Que ce soit la honte, la peur, la culpabilité, je n’en sais rien, et tu n’es
visiblement pas disposé à me l’expliquer. Mais que ceci te rassure, ou te
tourmente, selon le cas : je te promets que je ferai tout pour découvrir l’assassin
de ton père, quel qu’il soit ; et j’y parviendrai.
    Roscius frappa des deux poings ses accoudoirs. Ses yeux
brillaient, mais il n’avait plus de larmes.
    — Fais comme tu veux, s’exclama-t-il. Je ne t’ai rien
demandé. Comme si la vérité avait de l’importance, comme si elle signifiait
quelque chose ! Vas-y, va reluquer les traces de sang sur la chaussée !
Va voir où il est mort à côté de son lupanar ! Quelle différence cela
peut-il faire ? Même ici, je ne suis pas en sécurité…
    Et ainsi de suite. Je laissai retomber la tenture, qui
étouffa cette litanie d’insultes.
    — J’ai l’impression qu’il nous cache quelque chose, fit
Rufus tandis que nous repartions.
    — Certainement. Mais quoi ? (Cicéron faisait la
moue.) Je commence à comprendre pourquoi Hortensius l’a laissé tomber. Cet
homme est impossible. Je ne peux pas le défendre contre son gré ! On voit
pourquoi Cæcilia l’a exilé dans ce coin nauséabond. Je regrette de vous avoir
fait perdre du temps. Je me demande si je ne devrais pas abandonner moi-même.
    — Je ne te le conseille pas.
    — Pourquoi ?
    — Parce que l’enquête vient de démarrer, et que c’est
un début prometteur.
    — Comment peux-tu dire ça ? Nous n’avons rien
appris d’intéressant. Cæcilia ne sait rien. Quant à Roscius, qu’est-ce qui peut
bien l’effrayer à ce point, qu’il refuse de collaborer avec ses propres avocats ?

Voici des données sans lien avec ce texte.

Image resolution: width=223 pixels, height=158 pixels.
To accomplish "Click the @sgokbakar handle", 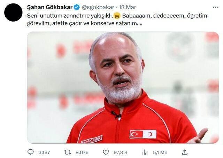I will click(x=98, y=7).
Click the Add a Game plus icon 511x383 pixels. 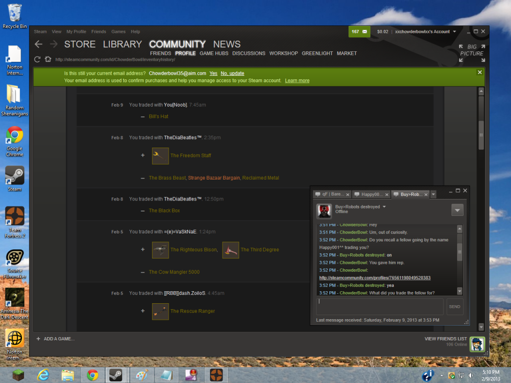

Malgré tout, par Hercule, je suis sûr qu’il est innocent ! N’est-ce pas
ton sentiment ?
    — Peut-être. Mais tu te trompes si tu crois n’avoir
rien appris. J’ai cessé l’entretien, car j’ai déjà assez de matière pour m’occuper
pendant deux jours.
    — Deux jours ? fit Cicéron en trébuchant sur le
sol inégal. Mais le procès commence dans une semaine, et je n’ai rien sur quoi
bâtir ma défense !
    — Je te promets, Marcus Tullius Cicéron, que d’ici là,
nous saurons non seulement où Sextus Roscius s’est fait tuer – ce qui
n’est pas sans importance, mais pourquoi et par qui. En attendant, je serais très
heureux de résoudre un mystère beaucoup plus simple, mais non moins pressant.
    — C’est-à-dire ?
    — Où puis-je trouver ces fameuses latrines ?
    Rufus rit.
    — Nous les avons dépassées. Retourne sur tes pas,
prends la seconde porte à gauche. Tu les reconnaîtras au carrelage bleu et au
triton au-dessus de la porte.
    Cicéron se pinça les narines.
    — Et à l’odeur aussi. Pendant que tu y es, fit-il en s’éloignant,
tâche de me retrouver Tiron. La dernière fois, il s’est perdu dans les
couloirs. S’il est encore là-dedans, c’est qu’il a un problème. Il n’a que ce
qu’il mérite. Il ferait mieux de suivre mon exemple et de jeûner à midi. Tant
de nourriture par cette chaleur, c’est indigeste…
    Un petit couloir me conduisit à la porte carrelée de bleu.
Des niches dans le mur contenaient des cônes de cendre, témoignages des parfums
brûlés pour camoufler les mauvaises odeurs. Par cette chaleur étouffante, il
aurait fallu renouveler constamment l’encens, mais les serviteurs de Cæcilia n’avaient
pas fait de zèle, ou bien tout était destiné au sanctuaire de la déesse. Je
passai sous la lourde tenture bleue.
    Aucun peuple sur terre n’égale les Romains en ce qui
concerne l’adduction de l’eau ou le traitement des ordures. Comme me disait un
Athénien spirituel : « Nous sommes dirigés par une nation de
plombiers. » Pourtant, dans cette luxueuse villa au cœur de la ville, tout
allait de travers. Le dallage avait besoin d’être récuré ; le conduit en
pierre était bouché. Et quand j’actionnai la valve, l’eau sortit en un mince
filet. Un bourdonnement me fit lever les yeux : une toile d’araignée
remplie de mouches agonisantes recouvrait l’aération.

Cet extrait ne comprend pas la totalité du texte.